[Dataset entries]
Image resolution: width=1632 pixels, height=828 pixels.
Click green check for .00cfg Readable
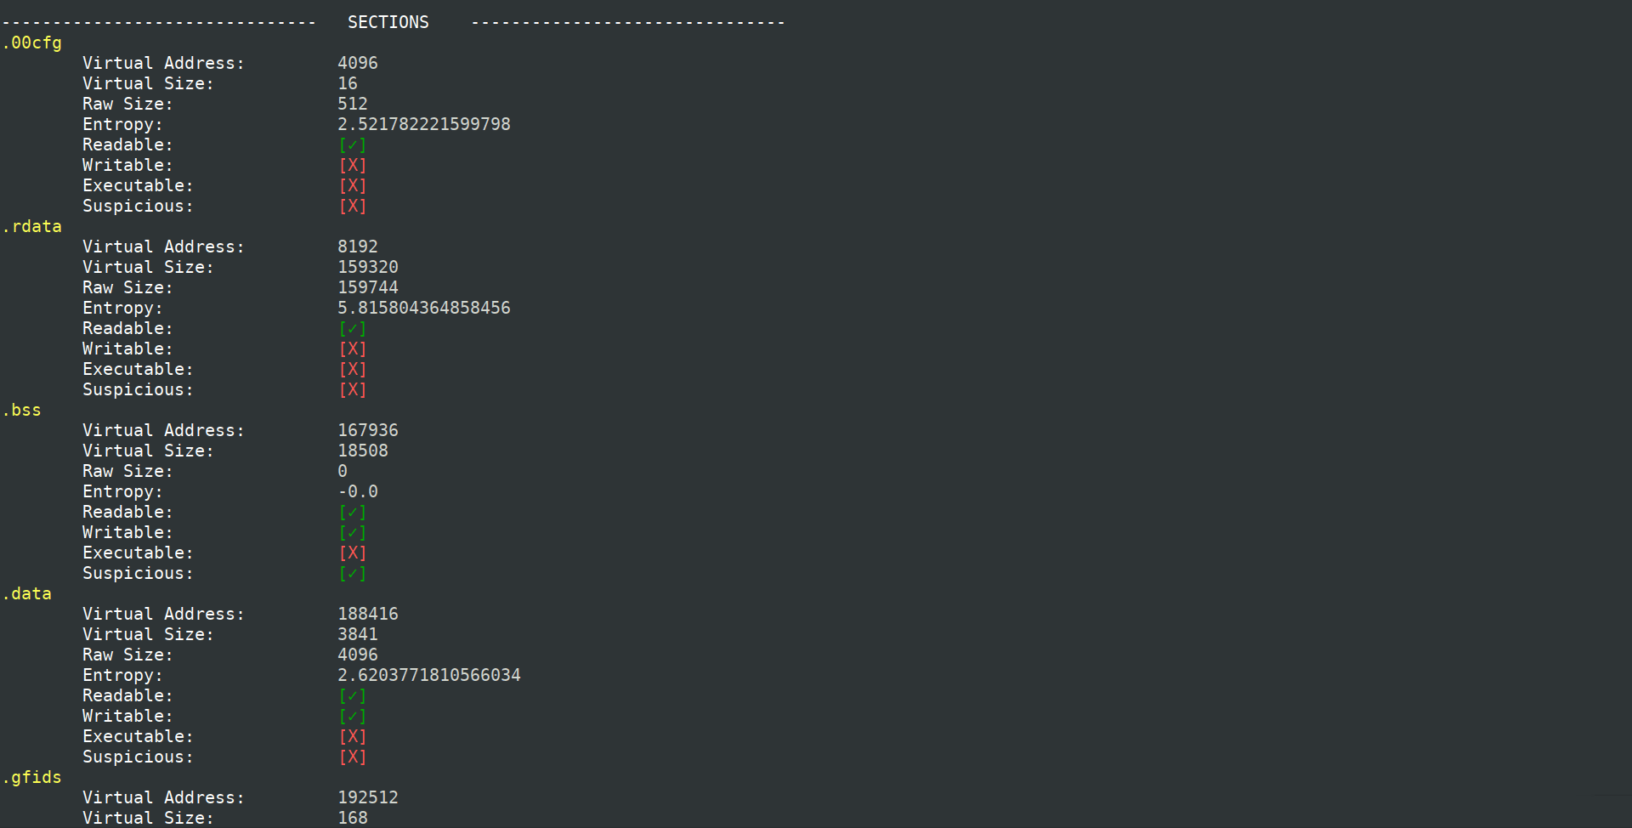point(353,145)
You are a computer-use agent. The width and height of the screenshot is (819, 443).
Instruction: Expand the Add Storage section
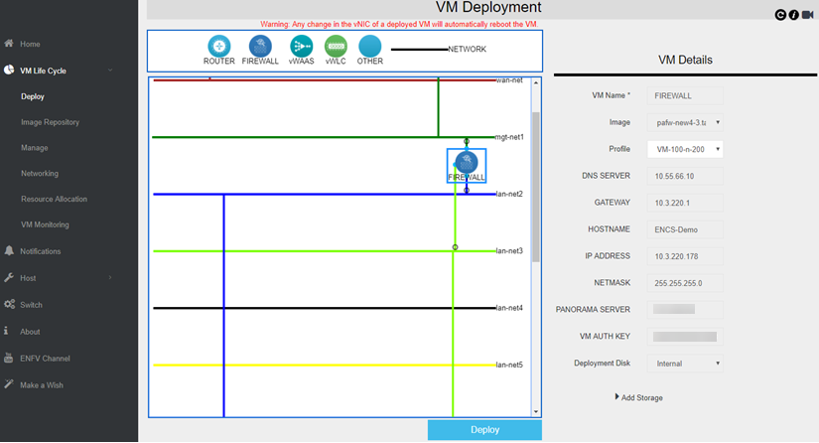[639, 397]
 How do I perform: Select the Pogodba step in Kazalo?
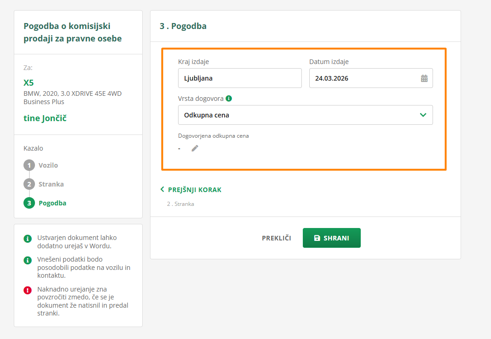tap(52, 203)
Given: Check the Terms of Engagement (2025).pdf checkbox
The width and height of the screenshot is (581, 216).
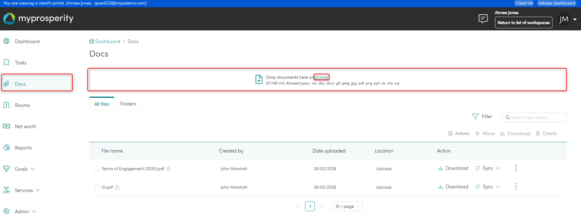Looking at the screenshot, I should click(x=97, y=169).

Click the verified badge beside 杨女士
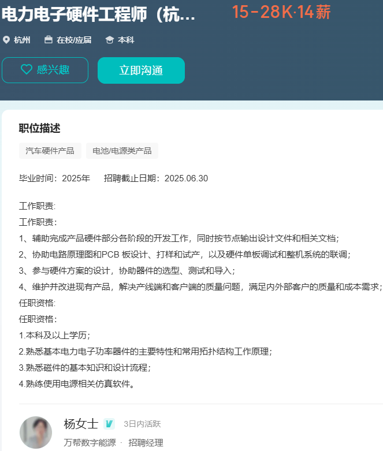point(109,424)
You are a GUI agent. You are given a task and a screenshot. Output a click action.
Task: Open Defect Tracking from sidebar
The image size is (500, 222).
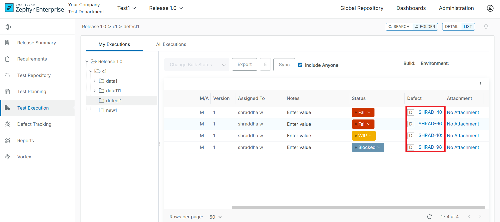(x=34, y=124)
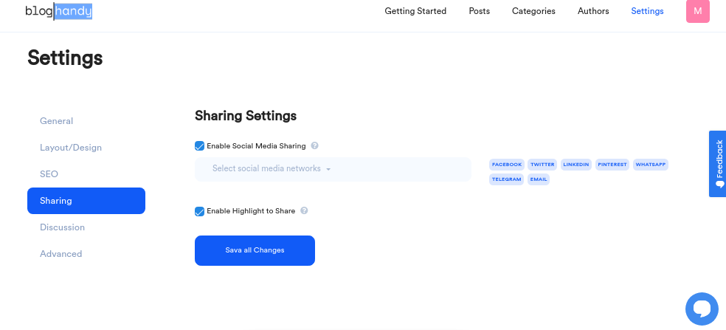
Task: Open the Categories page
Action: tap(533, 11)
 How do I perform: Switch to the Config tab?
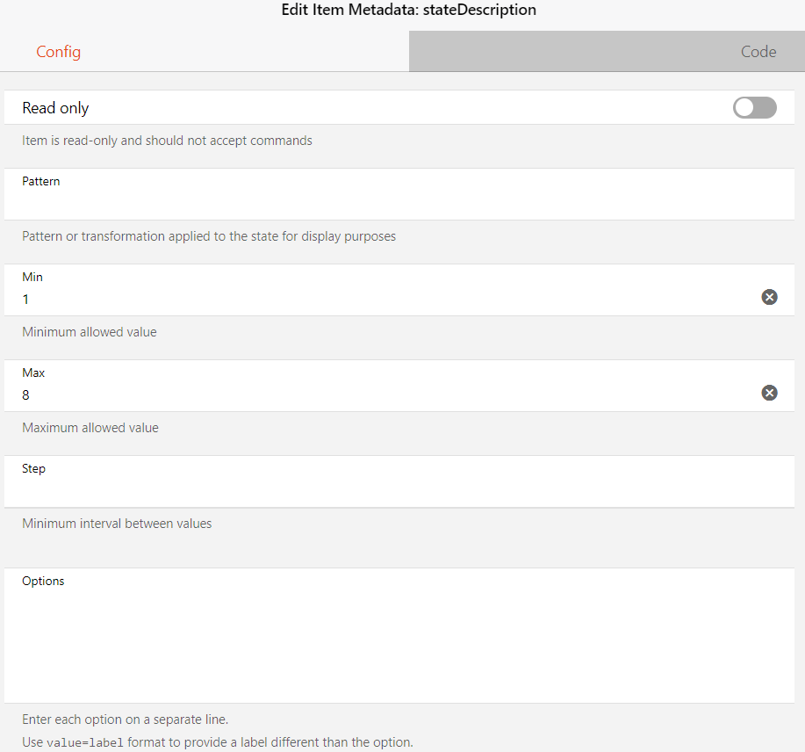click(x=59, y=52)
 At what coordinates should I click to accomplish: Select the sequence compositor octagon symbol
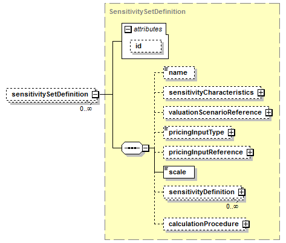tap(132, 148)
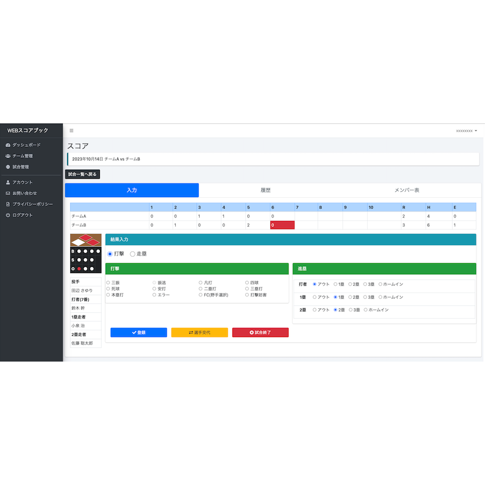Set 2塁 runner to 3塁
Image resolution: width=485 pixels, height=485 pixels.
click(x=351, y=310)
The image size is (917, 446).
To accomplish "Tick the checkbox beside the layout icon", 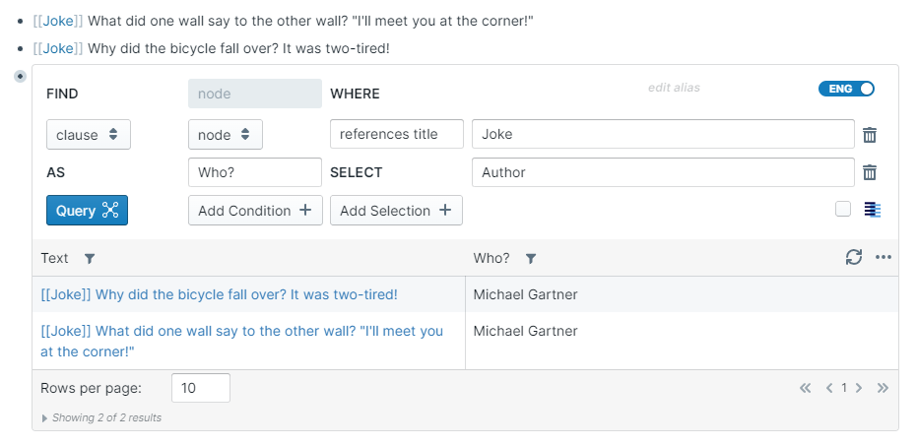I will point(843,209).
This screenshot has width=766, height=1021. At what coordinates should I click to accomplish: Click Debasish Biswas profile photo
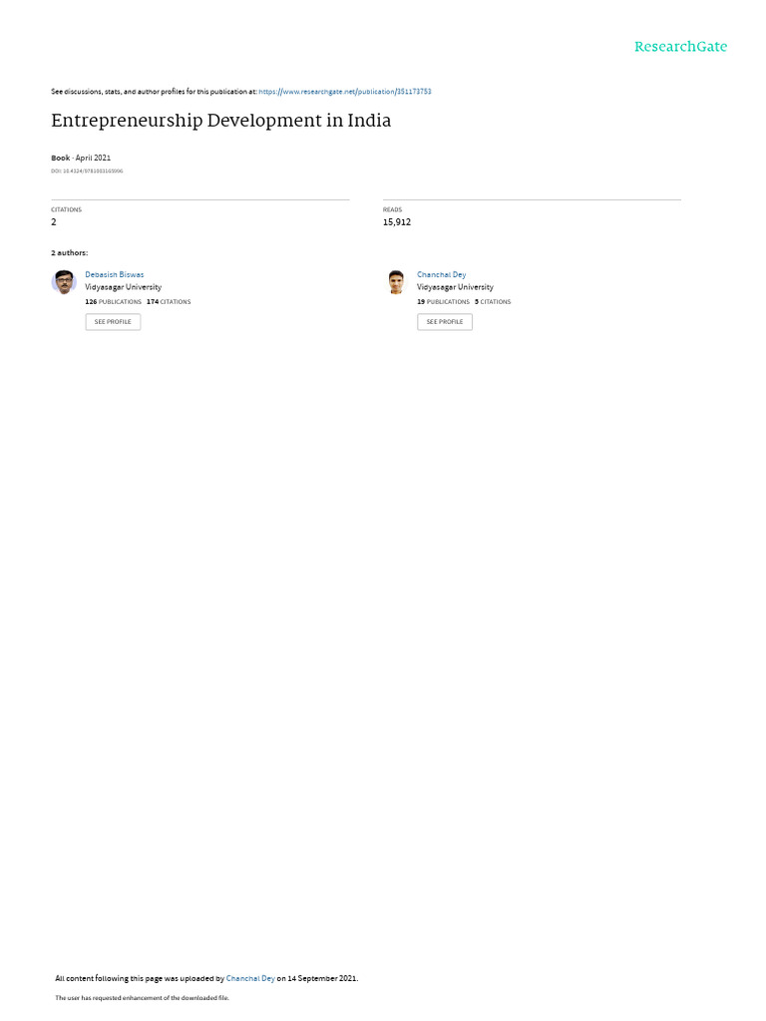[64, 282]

_YOUR TASK_. Between and including the line above that contains "The width and height of the screenshot is (581, 216)." and the line that contains "The image size is (917, 446).", restate every line word for word. Pictures stay out.

_TASK ANSWER_.
The width and height of the screenshot is (581, 216).
Looking at the screenshot, I should click(x=97, y=169).

Click the verified badge beside 杨女士
point(109,424)
You are a GUI agent. You are given a task and a screenshot. Output a click action.
Task: Open Defect Tracking from sidebar
The image size is (500, 222).
(x=34, y=124)
Task: Open the Categories page
Action: tap(533, 11)
 How do I perform: Switch to the Config tab?
click(x=59, y=52)
 At what coordinates should I click to accomplish: Select the sequence compositor octagon symbol
tap(132, 148)
Set 2塁 runner to 3塁
Image resolution: width=485 pixels, height=485 pixels.
click(x=351, y=310)
The image size is (917, 446).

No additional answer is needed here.